REQUIRED TASK
Output, word for word, the data lines from the line containing "10.13 (155, 128)" through the line containing "Spiel 9.2 (101, 520)", both ends included.

Word and element pointing entries
────
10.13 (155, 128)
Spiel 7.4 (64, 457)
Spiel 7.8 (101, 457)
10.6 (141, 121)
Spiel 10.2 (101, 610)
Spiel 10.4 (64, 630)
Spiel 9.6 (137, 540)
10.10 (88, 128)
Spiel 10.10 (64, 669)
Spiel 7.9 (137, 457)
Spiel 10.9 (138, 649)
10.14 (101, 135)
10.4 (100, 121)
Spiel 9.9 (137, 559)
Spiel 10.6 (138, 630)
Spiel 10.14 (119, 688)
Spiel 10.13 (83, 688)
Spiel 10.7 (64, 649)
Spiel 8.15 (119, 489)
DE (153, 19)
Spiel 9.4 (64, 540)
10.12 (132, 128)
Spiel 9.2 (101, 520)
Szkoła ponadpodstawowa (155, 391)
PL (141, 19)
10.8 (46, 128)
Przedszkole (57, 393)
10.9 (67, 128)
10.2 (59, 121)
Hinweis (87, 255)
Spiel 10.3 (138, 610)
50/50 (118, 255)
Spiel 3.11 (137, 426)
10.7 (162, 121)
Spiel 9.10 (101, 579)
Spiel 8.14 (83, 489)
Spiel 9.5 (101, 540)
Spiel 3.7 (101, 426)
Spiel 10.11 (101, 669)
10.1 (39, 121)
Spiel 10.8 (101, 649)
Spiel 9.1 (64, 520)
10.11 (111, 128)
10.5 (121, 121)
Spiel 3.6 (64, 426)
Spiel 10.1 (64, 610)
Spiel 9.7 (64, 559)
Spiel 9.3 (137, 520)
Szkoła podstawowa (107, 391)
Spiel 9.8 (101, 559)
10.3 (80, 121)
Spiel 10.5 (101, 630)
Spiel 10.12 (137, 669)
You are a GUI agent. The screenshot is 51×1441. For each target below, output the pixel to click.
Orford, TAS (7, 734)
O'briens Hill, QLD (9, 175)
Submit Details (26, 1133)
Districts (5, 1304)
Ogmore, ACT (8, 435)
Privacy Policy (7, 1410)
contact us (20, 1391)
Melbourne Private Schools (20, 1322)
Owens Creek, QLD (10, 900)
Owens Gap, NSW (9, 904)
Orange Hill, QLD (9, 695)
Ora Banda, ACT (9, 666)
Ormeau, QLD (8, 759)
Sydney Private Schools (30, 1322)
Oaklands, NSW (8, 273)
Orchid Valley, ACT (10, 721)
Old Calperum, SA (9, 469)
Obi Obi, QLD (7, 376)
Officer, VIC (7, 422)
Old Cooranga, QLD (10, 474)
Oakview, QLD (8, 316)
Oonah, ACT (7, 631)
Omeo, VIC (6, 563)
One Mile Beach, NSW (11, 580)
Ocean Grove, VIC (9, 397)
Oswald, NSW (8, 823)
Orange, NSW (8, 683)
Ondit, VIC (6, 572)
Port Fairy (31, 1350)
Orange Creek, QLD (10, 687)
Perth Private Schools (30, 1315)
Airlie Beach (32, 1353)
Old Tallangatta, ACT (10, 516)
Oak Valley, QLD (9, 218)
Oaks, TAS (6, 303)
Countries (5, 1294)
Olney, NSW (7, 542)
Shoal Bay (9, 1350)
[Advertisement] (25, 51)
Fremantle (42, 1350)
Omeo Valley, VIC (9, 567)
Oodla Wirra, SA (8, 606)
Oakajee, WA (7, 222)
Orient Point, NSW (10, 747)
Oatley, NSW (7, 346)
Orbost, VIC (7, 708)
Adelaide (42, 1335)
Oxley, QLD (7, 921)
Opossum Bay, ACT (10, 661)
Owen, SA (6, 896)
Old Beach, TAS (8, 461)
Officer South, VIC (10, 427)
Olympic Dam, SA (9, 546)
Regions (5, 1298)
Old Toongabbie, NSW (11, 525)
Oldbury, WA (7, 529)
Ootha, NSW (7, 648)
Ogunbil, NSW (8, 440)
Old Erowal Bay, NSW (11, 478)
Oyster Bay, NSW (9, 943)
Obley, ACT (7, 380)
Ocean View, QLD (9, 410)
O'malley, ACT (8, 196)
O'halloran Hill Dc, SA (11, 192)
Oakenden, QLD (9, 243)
────
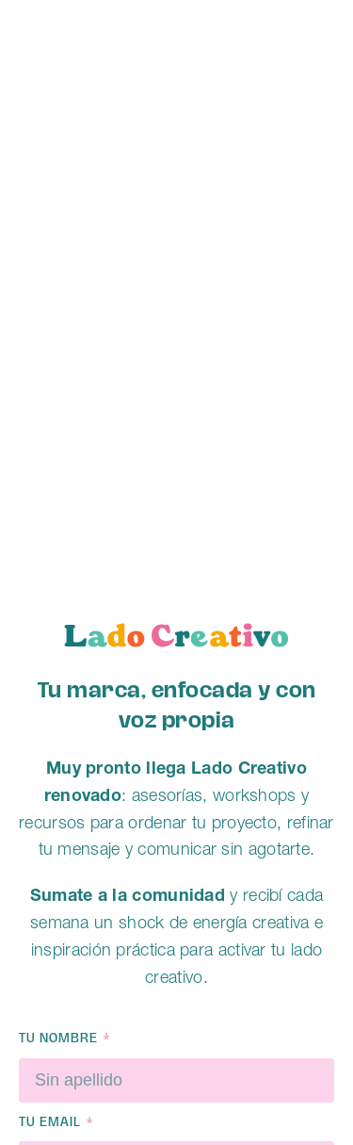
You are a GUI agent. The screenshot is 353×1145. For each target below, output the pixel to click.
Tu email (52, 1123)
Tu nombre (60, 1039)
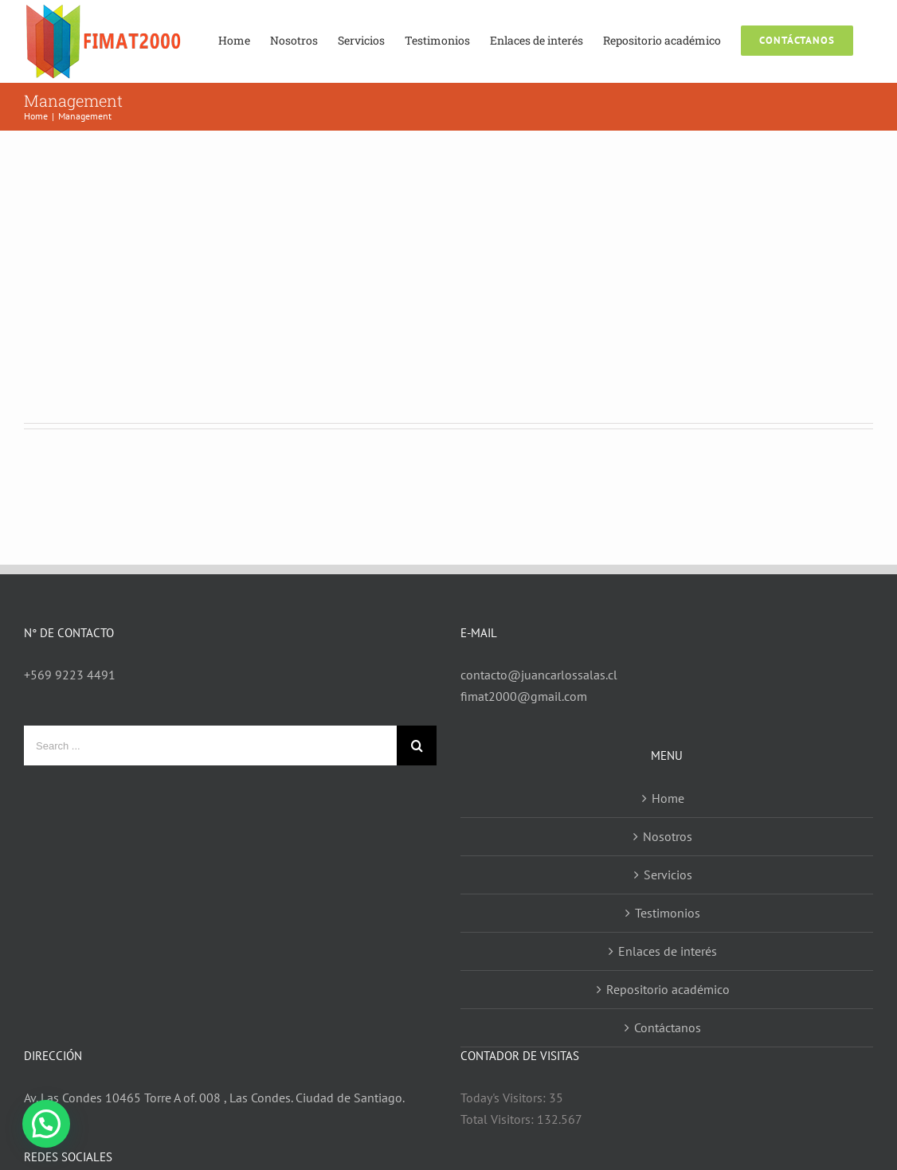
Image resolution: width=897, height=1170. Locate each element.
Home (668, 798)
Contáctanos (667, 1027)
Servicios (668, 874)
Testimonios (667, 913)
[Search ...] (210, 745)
────
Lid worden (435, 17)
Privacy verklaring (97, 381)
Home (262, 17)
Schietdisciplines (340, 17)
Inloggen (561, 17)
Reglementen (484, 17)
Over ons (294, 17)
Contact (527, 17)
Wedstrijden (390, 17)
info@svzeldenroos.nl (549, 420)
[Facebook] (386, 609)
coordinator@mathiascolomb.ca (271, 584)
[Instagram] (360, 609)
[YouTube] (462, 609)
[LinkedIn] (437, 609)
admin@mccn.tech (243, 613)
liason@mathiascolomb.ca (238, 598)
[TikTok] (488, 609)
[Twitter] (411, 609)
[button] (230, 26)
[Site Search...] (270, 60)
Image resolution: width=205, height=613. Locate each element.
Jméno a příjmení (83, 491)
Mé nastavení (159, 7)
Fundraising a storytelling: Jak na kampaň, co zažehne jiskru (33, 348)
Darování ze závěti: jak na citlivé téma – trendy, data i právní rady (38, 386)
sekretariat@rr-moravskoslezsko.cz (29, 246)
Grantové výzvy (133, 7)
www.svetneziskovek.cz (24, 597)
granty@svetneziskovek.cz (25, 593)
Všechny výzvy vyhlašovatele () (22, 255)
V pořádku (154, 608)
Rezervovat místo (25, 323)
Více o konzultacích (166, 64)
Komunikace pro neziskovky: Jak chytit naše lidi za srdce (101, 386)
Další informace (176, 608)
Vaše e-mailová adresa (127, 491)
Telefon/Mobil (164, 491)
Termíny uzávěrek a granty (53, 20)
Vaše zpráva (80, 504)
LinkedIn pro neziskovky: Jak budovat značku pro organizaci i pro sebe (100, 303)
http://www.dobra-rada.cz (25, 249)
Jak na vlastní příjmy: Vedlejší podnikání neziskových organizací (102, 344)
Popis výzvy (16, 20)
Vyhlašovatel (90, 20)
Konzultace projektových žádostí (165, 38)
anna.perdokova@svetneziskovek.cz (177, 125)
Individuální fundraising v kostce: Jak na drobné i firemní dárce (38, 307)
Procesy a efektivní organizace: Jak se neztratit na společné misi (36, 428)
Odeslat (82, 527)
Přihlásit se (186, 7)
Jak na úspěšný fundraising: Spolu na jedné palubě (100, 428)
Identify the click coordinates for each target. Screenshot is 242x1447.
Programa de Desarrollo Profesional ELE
────
SOLUTION TO THE PROBLEM
10.13 (155, 128)
Spiel 7.4 (64, 457)
Spiel 7.8 (101, 457)
10.6 (141, 121)
Spiel 10.2 (101, 610)
Spiel 10.4 (64, 630)
Spiel 9.6 (137, 540)
10.10 (88, 128)
Spiel 10.10 (64, 669)
Spiel 7.9 (137, 457)
Spiel 10.9 (138, 649)
10.14 (101, 135)
10.4 (100, 121)
Spiel 9.9 (137, 559)
Spiel 10.6 (138, 630)
Spiel 10.14 (119, 688)
Spiel 10.13 (83, 688)
Spiel 10.7 (64, 649)
Spiel 8.15 (119, 489)
DE (153, 19)
Spiel 9.4 (64, 540)
10.12 (132, 128)
Spiel 9.2 (101, 520)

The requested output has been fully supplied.